**Metin Bölümü**

• DOLAR 34.944
  • EURO 36.745
  • ALTIN 2979.98
  • ...
Çınar: Miras hukukunun İslam'a göre uygulanmaması toplumda birçok olumsuzluğa sebep oluyor
Google News'te Doğruhaber'e abone olun. 

Ferdin özel hukuku olmasına rağmen toplumun genelini ilgilendiren bir konu olan İslam'da miras hukuku ile ilgili İLKHA muhabirine konuşan Molla Cemal Çınar, miras hukukunun İslam'da en karmaşık veya en çok detayları bulunan bir ilim dalı olduğunu ifade etti.

"Ümmetin itikat ve ahlakını veraseten almayan bir toplumun mali verasette hatalı davranmaması mümkün değildir"

Peygamber Efendimizin (Sallalahu Aleyhi Vesellem) mealen 'ümmetimin içerisinde kıyamete yaklaşırken ilk kalkacak olan ilim verasettir' dediğini hatırlatan Çınar, "Fıkıh kitaplarında miras veya veraset olarak tanımlanan bu mesele, insanın insan ile olan ilişkilerinin en önemli hususlarından birisidir. Ancak konuya girmeden önce şunu söylemek gerekir. Ümmetin itikat ve ahlakını veraseten almayan bir toplumun mali verasette hatalı davranmaması mümkün değildir. Dolayısıyla, bugün memleketimiz bazında düşünüldüğünde kızlara veraset vermemek veya az verme ya da işi gönle bırakıp fıkıhtaki, Kur'an'daki emri, sünnetteki tespiti, müştehit imamlarımızın ittihadına göre değil örf ve âdete göre kalkıp kadınlara miras verenlerin bile onları belli bir miktar ile razı ederek verilen veraset yanlıştır. Bu da toplum içerisinde birçok olumsuzluğu beraberinde getirir. Sadece bayanlar ile ilgili değil erkekler arasında da şu anda batının batıl yasalarına göre veraset kurallarıyla miras takdim edildiğinde birçok insanın hakkı zayi oluyor." dedi.

"İslam hukuku sadece kadınlar ile ilgili değil kadınlar arasında da bir denge, bir adalet mekanizması kurmuştur"

**Verilen Bilgiler**

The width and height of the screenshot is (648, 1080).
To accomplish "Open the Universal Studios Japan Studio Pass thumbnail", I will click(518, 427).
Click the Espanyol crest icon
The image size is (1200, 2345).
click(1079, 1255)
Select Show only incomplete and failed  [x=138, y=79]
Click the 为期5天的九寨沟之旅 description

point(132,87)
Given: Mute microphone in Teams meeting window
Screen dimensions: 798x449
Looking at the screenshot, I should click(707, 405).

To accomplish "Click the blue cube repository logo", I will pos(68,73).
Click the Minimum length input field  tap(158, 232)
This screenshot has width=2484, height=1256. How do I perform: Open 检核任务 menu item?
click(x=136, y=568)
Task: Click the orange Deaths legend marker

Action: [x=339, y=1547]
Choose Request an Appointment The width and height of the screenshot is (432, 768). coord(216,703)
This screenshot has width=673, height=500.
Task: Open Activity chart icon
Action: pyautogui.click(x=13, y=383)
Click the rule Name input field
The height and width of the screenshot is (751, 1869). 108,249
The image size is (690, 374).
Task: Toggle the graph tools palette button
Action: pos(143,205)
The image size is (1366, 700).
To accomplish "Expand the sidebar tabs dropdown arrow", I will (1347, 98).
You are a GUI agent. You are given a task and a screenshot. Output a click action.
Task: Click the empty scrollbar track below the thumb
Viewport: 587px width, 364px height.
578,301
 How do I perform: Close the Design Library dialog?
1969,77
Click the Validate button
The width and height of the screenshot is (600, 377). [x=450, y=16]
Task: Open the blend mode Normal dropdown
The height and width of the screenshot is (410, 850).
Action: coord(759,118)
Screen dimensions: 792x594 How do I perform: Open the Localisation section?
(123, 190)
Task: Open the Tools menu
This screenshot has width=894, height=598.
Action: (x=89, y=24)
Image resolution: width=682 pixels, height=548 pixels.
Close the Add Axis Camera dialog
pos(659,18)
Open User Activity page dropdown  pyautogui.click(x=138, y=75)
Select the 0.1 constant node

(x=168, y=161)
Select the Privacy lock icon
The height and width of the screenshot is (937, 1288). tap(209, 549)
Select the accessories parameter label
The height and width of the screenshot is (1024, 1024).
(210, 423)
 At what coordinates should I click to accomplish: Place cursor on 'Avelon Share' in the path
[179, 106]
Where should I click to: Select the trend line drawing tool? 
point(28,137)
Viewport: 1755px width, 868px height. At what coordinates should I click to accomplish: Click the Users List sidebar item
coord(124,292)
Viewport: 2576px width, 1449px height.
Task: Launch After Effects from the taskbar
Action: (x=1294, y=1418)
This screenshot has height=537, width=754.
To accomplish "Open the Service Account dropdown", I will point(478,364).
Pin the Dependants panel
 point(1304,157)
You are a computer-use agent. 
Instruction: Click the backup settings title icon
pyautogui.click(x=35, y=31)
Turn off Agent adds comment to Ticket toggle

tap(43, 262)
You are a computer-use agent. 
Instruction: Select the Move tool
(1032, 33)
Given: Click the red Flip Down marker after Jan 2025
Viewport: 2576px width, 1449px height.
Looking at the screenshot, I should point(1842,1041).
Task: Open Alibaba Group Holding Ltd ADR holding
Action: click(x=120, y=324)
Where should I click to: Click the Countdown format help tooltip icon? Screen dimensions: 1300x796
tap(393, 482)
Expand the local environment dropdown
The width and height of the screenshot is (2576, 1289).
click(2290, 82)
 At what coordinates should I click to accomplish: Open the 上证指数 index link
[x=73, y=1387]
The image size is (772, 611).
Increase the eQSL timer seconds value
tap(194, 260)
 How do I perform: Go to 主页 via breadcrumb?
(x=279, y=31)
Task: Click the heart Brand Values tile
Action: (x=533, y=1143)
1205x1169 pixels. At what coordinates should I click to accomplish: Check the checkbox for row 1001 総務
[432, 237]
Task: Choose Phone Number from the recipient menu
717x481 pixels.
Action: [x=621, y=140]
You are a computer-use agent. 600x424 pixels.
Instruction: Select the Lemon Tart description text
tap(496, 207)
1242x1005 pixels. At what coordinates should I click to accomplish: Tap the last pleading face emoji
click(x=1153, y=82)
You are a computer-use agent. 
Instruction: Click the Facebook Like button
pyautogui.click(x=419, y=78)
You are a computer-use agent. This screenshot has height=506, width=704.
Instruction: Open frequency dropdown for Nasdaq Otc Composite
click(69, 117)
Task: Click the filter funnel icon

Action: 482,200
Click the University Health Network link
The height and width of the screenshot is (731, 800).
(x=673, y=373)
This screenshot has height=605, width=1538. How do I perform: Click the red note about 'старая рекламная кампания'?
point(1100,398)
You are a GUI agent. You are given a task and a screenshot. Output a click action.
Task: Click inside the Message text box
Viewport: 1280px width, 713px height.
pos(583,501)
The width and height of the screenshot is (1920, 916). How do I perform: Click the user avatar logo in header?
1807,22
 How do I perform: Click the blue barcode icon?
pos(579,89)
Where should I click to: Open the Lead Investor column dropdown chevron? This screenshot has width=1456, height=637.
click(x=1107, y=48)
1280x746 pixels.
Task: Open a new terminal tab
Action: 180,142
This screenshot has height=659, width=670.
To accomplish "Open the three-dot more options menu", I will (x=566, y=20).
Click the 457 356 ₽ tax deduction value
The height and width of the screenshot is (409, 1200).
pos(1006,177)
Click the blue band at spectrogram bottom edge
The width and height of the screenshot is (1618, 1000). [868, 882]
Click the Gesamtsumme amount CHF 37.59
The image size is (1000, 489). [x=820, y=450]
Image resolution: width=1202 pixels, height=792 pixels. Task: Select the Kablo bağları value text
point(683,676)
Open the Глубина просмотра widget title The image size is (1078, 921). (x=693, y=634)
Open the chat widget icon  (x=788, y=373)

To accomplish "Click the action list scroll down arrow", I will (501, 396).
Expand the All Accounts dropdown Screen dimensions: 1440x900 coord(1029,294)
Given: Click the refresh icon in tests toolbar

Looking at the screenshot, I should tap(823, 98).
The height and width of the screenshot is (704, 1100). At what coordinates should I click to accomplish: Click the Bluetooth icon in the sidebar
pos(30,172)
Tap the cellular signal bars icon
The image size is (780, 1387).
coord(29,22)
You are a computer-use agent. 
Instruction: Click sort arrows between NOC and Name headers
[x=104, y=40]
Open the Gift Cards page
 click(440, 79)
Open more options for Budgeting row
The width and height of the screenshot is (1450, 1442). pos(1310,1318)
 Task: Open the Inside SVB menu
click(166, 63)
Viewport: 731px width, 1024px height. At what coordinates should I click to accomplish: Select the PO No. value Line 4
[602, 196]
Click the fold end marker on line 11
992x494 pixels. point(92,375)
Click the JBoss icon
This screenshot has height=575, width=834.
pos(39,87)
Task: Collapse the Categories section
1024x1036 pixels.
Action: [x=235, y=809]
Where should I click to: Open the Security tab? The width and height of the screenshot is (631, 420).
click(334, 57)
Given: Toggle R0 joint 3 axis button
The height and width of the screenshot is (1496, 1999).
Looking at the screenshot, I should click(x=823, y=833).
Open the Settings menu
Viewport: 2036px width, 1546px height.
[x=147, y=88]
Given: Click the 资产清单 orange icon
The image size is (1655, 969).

**Alıştırma**
Lütfen miras hukuku hakkındaki metinden "Çınar: Miras hukukunun" ile başlayıp "olduğunu ifade etti." ile biten kısmı hiç değiştirmeden yazdırın.

**Alıştırmanın Çözümü**
Çınar: Miras hukukunun İslam'a göre uygulanmaması toplumda birçok olumsuzluğa sebep oluyor
Google News'te Doğruhaber'e abone olun. 

Ferdin özel hukuku olmasına rağmen toplumun genelini ilgilendiren bir konu olan İslam'da miras hukuku ile ilgili İLKHA muhabirine konuşan Molla Cemal Çınar, miras hukukunun İslam'da en karmaşık veya en çok detayları bulunan bir ilim dalı olduğunu ifade etti.